Standard Chartered Global Research team has raised its 2022 GDP growth forecast for Malaysia to 7% in its latest report following a stronger-than-expected Q1 GDP. With Bank Negara Malaysia expected to continue its process of normalising monetary policy, the team is also expecting more hikes to the overnight policy rate for the rest of the year.
Q1 GDP expanded 5.0% y/y, taking GDP 3.3% above the pre-COVID (Q4-2019) level on a seasonally adjusted (SA) basis. The growth recovery was broad-based. By expenditure, all components expanded q/q; as of Q1, only investment and trade in services remained below pre-pandemic levels.

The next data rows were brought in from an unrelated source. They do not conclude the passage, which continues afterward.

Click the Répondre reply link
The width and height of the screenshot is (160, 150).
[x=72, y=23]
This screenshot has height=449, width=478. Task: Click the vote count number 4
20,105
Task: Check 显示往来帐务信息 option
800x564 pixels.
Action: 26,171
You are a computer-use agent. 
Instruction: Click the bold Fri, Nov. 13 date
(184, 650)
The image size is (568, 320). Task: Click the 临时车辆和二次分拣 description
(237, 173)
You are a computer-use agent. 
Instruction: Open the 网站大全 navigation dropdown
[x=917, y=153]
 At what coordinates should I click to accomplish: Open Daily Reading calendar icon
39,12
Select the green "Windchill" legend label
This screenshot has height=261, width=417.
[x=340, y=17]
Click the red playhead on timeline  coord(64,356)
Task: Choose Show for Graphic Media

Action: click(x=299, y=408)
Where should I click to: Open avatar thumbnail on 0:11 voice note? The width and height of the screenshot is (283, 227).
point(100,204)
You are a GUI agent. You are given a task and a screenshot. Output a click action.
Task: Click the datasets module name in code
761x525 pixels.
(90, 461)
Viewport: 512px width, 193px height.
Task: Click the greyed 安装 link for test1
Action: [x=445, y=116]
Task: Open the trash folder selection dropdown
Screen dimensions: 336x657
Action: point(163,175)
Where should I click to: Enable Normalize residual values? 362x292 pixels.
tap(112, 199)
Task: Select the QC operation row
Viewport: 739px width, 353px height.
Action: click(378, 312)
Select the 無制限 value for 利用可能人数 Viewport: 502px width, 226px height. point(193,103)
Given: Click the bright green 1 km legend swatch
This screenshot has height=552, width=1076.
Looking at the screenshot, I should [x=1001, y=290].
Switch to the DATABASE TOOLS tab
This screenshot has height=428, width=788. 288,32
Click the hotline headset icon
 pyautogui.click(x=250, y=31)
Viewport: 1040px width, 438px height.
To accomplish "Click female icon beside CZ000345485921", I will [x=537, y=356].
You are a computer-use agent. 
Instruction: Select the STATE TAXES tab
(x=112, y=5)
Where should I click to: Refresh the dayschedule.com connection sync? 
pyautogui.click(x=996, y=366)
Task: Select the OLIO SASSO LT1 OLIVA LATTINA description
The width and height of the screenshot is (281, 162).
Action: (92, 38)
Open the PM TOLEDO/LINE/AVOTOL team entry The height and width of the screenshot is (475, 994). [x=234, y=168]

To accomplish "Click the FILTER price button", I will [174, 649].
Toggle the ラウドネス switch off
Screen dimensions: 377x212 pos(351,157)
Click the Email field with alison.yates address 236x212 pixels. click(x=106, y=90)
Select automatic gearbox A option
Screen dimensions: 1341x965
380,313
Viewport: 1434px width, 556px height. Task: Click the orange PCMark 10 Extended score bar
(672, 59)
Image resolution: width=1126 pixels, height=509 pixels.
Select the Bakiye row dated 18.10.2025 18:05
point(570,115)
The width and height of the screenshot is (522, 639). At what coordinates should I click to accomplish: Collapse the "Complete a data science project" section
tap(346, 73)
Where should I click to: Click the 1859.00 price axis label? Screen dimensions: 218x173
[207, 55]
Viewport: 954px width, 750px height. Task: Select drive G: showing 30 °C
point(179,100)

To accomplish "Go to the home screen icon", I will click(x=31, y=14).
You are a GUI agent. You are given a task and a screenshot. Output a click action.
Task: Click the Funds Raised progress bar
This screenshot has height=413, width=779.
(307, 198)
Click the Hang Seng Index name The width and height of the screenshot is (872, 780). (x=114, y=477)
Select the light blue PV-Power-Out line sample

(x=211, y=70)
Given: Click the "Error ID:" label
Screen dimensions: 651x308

By industry, 18 of 21 sectors expanded q/q, and we estimate that 74% of the economy is above pre-COVID levels. We raise our 2022 GDP growth forecast to 7.0% from 6.2% given stronger-than-expected Q1 GDP growth; we lower our 2023 forecast to 4.2% (from 4.5%) due to higher base effects.
The labour market has also continued to recover, with strong employment growth and tighter conditions translating to higher wage growth. The economic and labour-market recovery justifies this week’s move by Bank Negara Malaysia (BNM) to begin the process of normalising monetary policy from emergency settings; we expect this process to continue.
While inflationary pressure is not substantial (we note that low inflation is due to government measures), the current low policy rate is not seen as commensurate with the economic recovery.
BNM may also want to take advantage of robust growth to build policy space. Policy guidance suggests that more rate hikes are likely. As a result, we maintain our view of 75bps of hikes in 2022; we expect two more hikes, in July and September (we drop our Q4 hike expectation given this week’s move), taking the OPR to 2.5% by end-2022. We then expect a pause.